***** EXTRAIT DU DOCUMENT *****

NDLR: AIDE AUX PROFS signale à ce stade que, depuis le décret n°2011-82 du 20 janvier 2011 qui a été réalisé grâce à une de nos propositions à Josette THEOPHILE fin décembre 2010 - qui a modifié le décret n°2007-658 du 2 mai 2007 relatif au cumul d'activité des fonctionnaires, des agents non titulaires de droit public et des ouvriers des établissements industriels de l'Etat - bon nombre d’auto-entreprises peuvent être créées et demeurer de manière illimitée dans le temps, au titre du cumul d’activités accessoires, permettant ainsi de se constituer un complément de revenu.
« Pour l'heure, je confectionne sur mon temps libre et expose mes réalisations en ligne ou à l'occasion de quelques manifestations locales, autour du thème du recyclage en particulier. Mon projet a encore besoin d'être affiné, puisque je ne souhaite pas uniquement confectionner des accessoires mais accompagner un public bien spécifique, tel que celui des personnes qui vont vers les couvre-chefs par nécessité avant que ce ne puisse être un plaisir. C'est là que les qualités d'écoute et d'accompagnement développées pendant mes années d'enseignement seront mises à profit puisque je suis aujourd'hui affectée sur un poste adapté au sein de la Ligue Contre le Cancer afin de recevoir les malades et mener ensemble un travail autour de l'image corporelle, à reconstruire dans ce contexte très spécifique. Mon souhait est bien entendu d'avoir toute la disponibilité nécessaire pour mener ce projet sur du long terme ».
Que conseilleriez-vous à un(e) enseignant(e) désireux d'entreprendre une activité de vente de ses productions ? Y a-t-il des erreurs à éviter, des formations à réaliser ?

***** LISTE DES DONNÉES *****

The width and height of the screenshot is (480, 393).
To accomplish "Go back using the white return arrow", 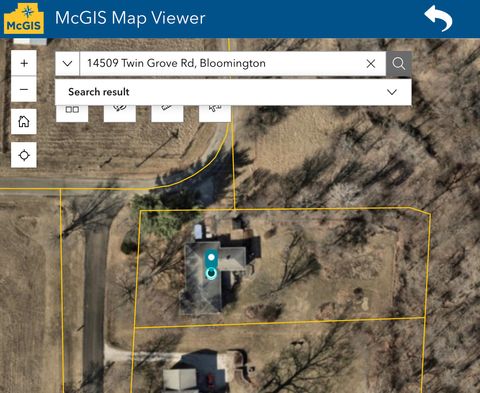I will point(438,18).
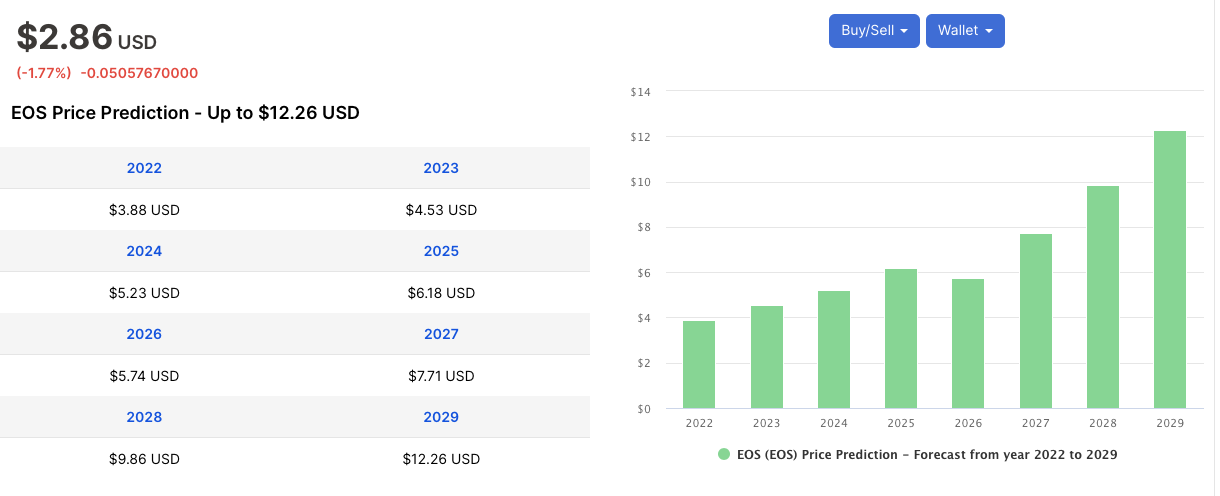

*****
***** LISTE DES DONNÉES *****

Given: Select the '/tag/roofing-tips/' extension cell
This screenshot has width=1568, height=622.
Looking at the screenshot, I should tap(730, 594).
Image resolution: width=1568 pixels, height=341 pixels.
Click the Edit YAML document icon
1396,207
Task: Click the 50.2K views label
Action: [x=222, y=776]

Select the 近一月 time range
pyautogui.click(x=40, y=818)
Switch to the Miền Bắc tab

*****
***** LISTE DES DONNÉES *****

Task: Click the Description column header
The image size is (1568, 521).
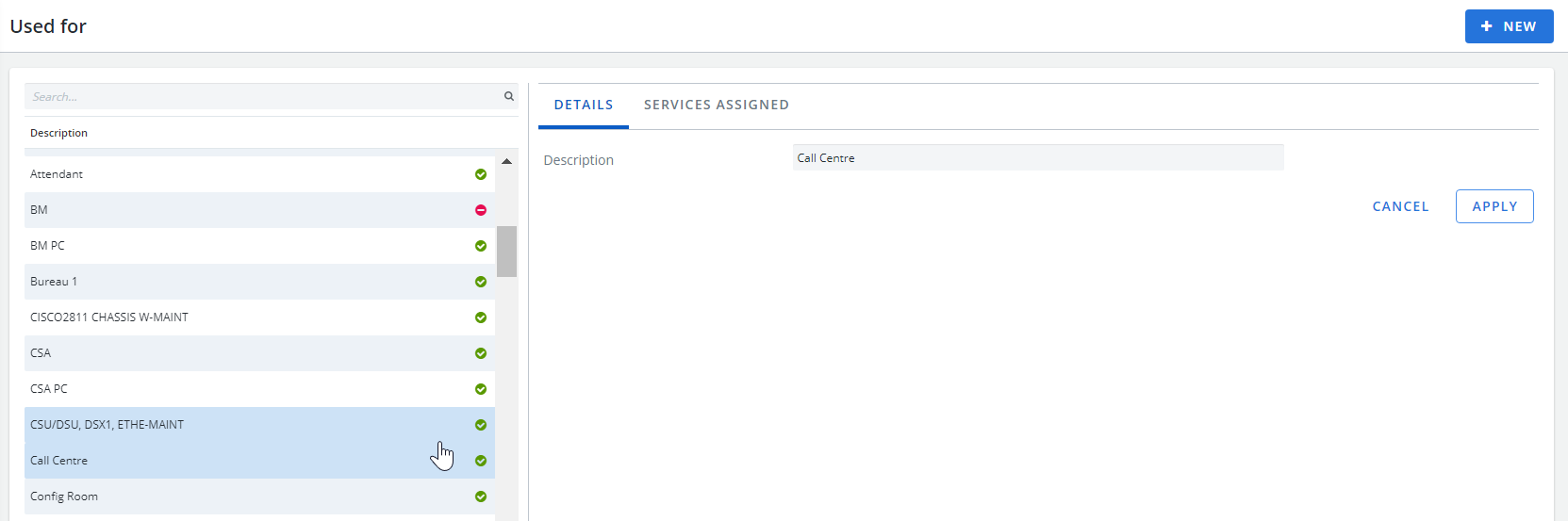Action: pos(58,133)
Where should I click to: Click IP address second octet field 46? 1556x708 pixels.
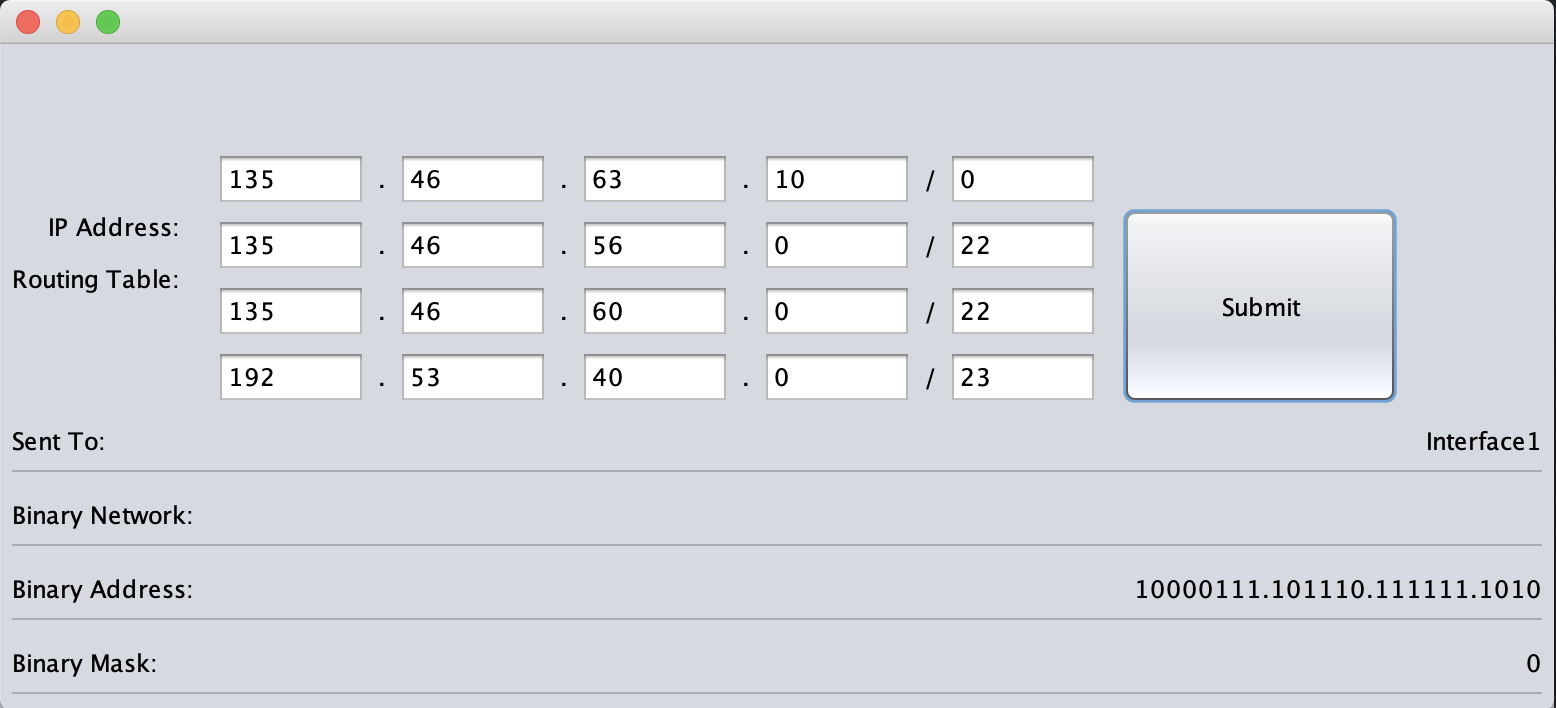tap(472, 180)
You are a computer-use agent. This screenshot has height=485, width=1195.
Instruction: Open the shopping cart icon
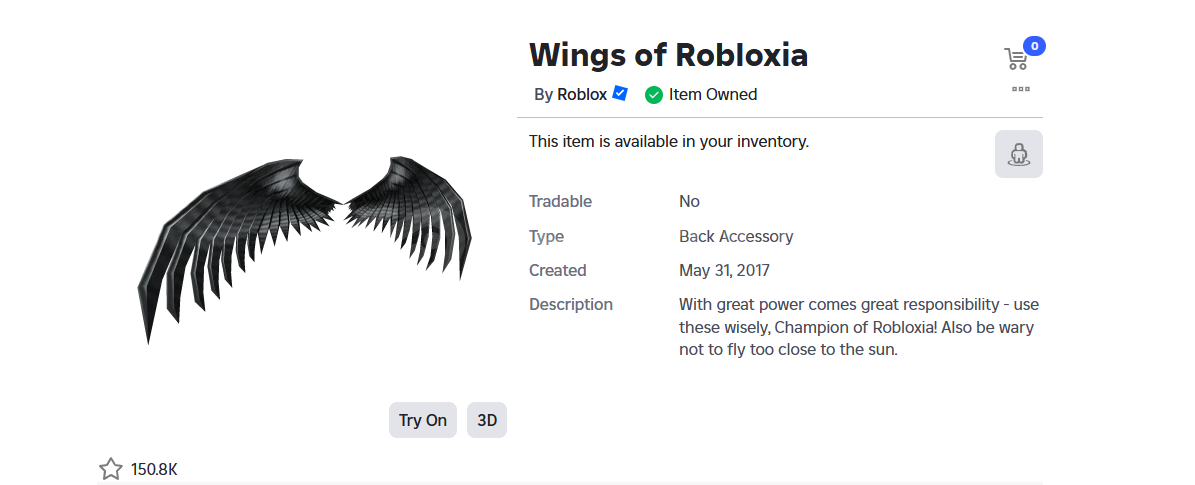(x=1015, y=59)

*****

## [OBJECTIF]
Prolongez, s'il vous plaît, l'extrait sur le projet d'auto-entreprise de couvre-chefs en écrivant la suite qui vient après sa dernière phrase.

## [RÉPONSE]
« Toutes mes propres questions n'ont pas encore obtenu leur réponse, mais le premier conseil qui me vient à l'esprit serait qu'il faut savoir trouver les sources d'informations pertinentes, sans précipitation et avec beaucoup de prudence- pour ne pas risquer de voir ses projets s'essouffler et de se mettre en tort par ignorance.
Les informations sont assez difficiles à trouver, selon moi, du fait de notre statut de fonctionnaire, mal connu en dehors de nos rangs et à l'inverse, il est difficile de faire entrer un peu d'air frais dans toutes nos circulaires !
Pour ma part, j'ai recueilli les premiers éléments indispensables auprès de l’association AIDE AUX PROFS du conseiller juridique du Rectorat et des associations d'aide à la création d'entreprise. Je poursuis également mes recherches auprès de la chambre des métiers de l'artisanat et de la maison des artistes et prévois également de me former tant du point de vue de la technique pure que dans la démarche d'accompagnement de publics spécifiques. Dans le Primaire, les mutations sont en panne, un facteur supplémentaire de démotivation ! »
Aux dernières nouvelles, 13 as plus tard, Marie-Claude BLIN poursuit son activité passionnante qui a donné du sens à sa vie.